Git Product home page Git Product logo

connector-x's Introduction

ConnectorX status discussions Downloads

Load data from to , the fastest way.

ConnectorX enables you to load data from databases into Python in the fastest and most memory efficient way.

What you need is one line of code:

import connectorx as cx

cx.read_sql("postgresql://username:password@server:port/database", "SELECT * FROM lineitem")

Optionally, you can accelerate the data loading using parallelism by specifying a partition column.

import connectorx as cx

cx.read_sql("postgresql://username:password@server:port/database", "SELECT * FROM lineitem", partition_on="l_orderkey", partition_num=10)

The function will partition the query by evenly splitting the specified column to the amount of partitions. ConnectorX will assign one thread for each partition to load and write data in parallel. Currently, we support partitioning on numerical columns (cannot contain NULL) for SPJA queries.

Installation

pip install connectorx

Check out here to see how to build python wheel from source.

Performance

We compared different solutions in Python that provides the read_sql function, by loading a 10x TPC-H lineitem table (8.6GB) from Postgres into a DataFrame, with 4 cores parallelism.

Time chart, lower is better.

time chart

Memory consumption chart, lower is better.

memory chart

In conclusion, ConnectorX uses up to 3x less memory and 21x less time (3x less memory and 13x less time compared with Pandas.). More on here.

How does ConnectorX achieve a lightning speed while keeping the memory footprint low?

We observe that existing solutions more or less do data copy multiple times when downloading the data. Additionally, implementing a data intensive application in Python brings additional cost.
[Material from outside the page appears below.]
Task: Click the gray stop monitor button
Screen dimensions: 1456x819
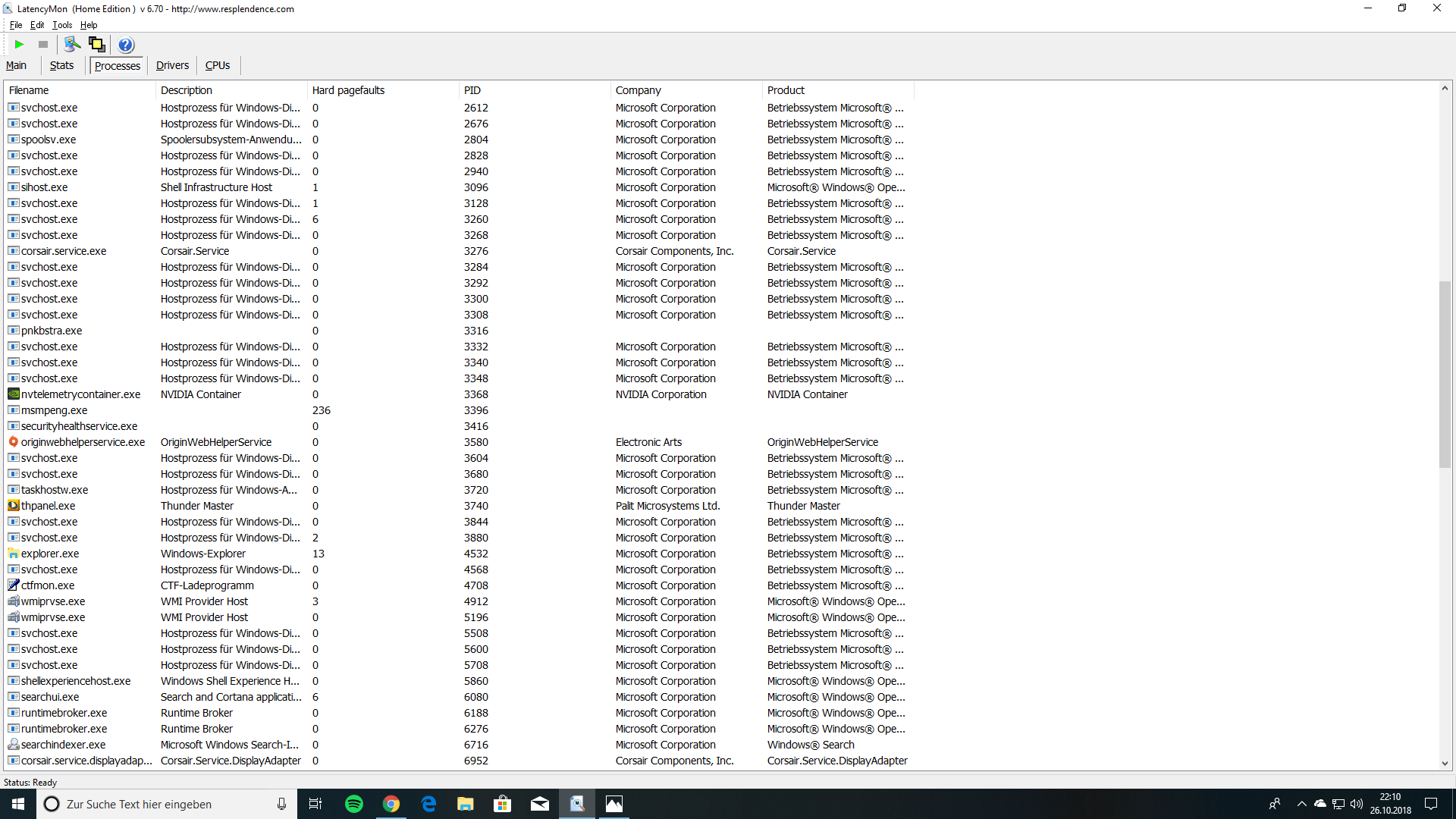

ConnectorX is written in Rust and follows "zero-copy" principle. This allows it to make full use of the CPU by becoming cache and branch predictor friendly. Moreover, the architecture of ConnectorX ensures the data will be copied exactly once, directly from the source to the destination.

How does ConnectorX download the data?

Upon receiving the query, e.g. SELECT * FROM lineitem, ConnectorX will first issue a LIMIT 1 query SELECT * FROM lineitem LIMIT 1 to get the schema of the result set.

Then, if partition_on is specified, ConnectorX will issue SELECT MIN($partition_on), MAX($partition_on) FROM (SELECT * FROM lineitem) to know the range of the partition column. After that, the original query is split into partitions based on the min/max information, e.g. SELECT * FROM (SELECT * FROM lineitem) WHERE $partition_on > 0 AND $partition_on < 10000. ConnectorX will then run a count query to get the partition size (e.g. SELECT COUNT(*) FROM (SELECT * FROM lineitem) WHERE $partition_on > 0 AND $partition_on < 10000). If the partition is not specified, the count query will be SELECT COUNT(*) FROM (SELECT * FROM lineitem).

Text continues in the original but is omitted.